First, Mitto processed the regex_mismatch1.csv
file:
[2021-03-03T12:49:33] INFO [flatfile.iov2.regex] /var/mitto/data/regex_mismatch1.csv
As Mitto was processing this file, it came across columns it had not seen before (all of the column at first) and handled them with the ExtraColumnsTransform
step:
[2021-03-03T12:49:33] INFO [mitto.iov2.transform.extra_columns.ExtraColumnsTransform] adding column __index__ $.['__index__']
[2021-03-03T12:49:33] INFO [mitto.iov2.transform.extra_columns.ExtraColumnsTransform] adding column id $.['id']
[2021-03-03T12:49:33] INFO [mitto.iov2.transform.extra_columns.ExtraColumnsTransform] adding column item $.['Item']
[2021-03-03T12:49:33] INFO [mitto.iov2.transform.extra_columns.ExtraColumnsTransform] adding column person $.['Person']
[2021-03-03T12:49:33] INFO [mitto.iov2.transform.extra_columns.ExtraColumnsTransform] adding column __source__ $.['__source__']

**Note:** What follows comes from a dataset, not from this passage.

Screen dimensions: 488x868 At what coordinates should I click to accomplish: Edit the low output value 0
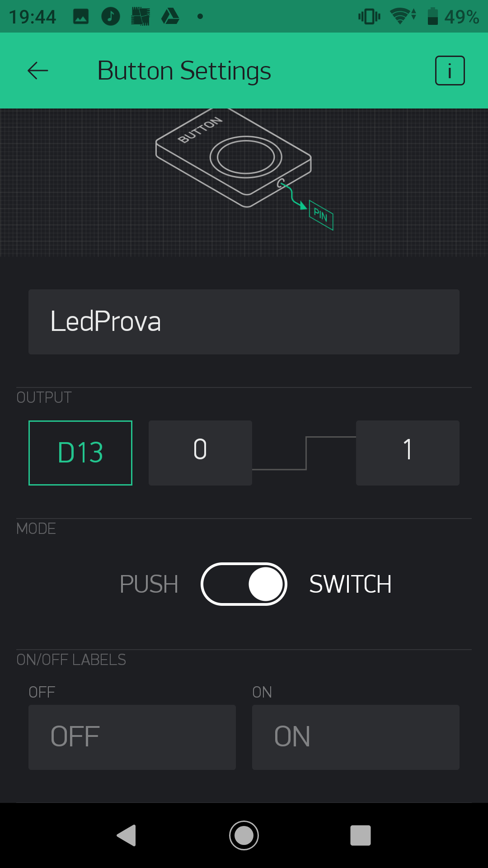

[2021-03-03T12:49:33] INFO [mitto.iov2.transform.extra_columns.ExtraColumnsTransform] adding column __mtime__ $.['__mtime__']
You can see the original column name from the input as jpath and the name the output table’s column will be.
For example: Item
column ($.['Item']
) is renamed to item
.
Next, Mitto processed the regex_mismatch2.csv
file:
[2021-03-03T12:49:33] INFO [flatfile.iov2.regex] /var/mitto/data/regex_mismatch2.csv
As Mitto was processing tis file, it came across columns it had not seen before and again handled them with the ExtraColumnsTransform
step:
[2021-03-03T12:49:33] INFO [mitto.iov2.transform.extra_columns.ExtraColumnsTransform] adding column account_name $.['Account Name']
[2021-03-03T12:49:33] INFO [mitto.iov2.transform.extra_columns.ExtraColumnsTransform] adding column item_number $.['Item # ']
This is how the output table ends up with the account_name
and item_number
columns.
End Result
In general, Mitto automatically processes multiple flat files and combines them into a single database table using an IO job with a RegEx input and database output.
In this particular case, the input files’ column names were not consistent, so the user cleaned up the source files, dropped the output table, and reran the Mitto job.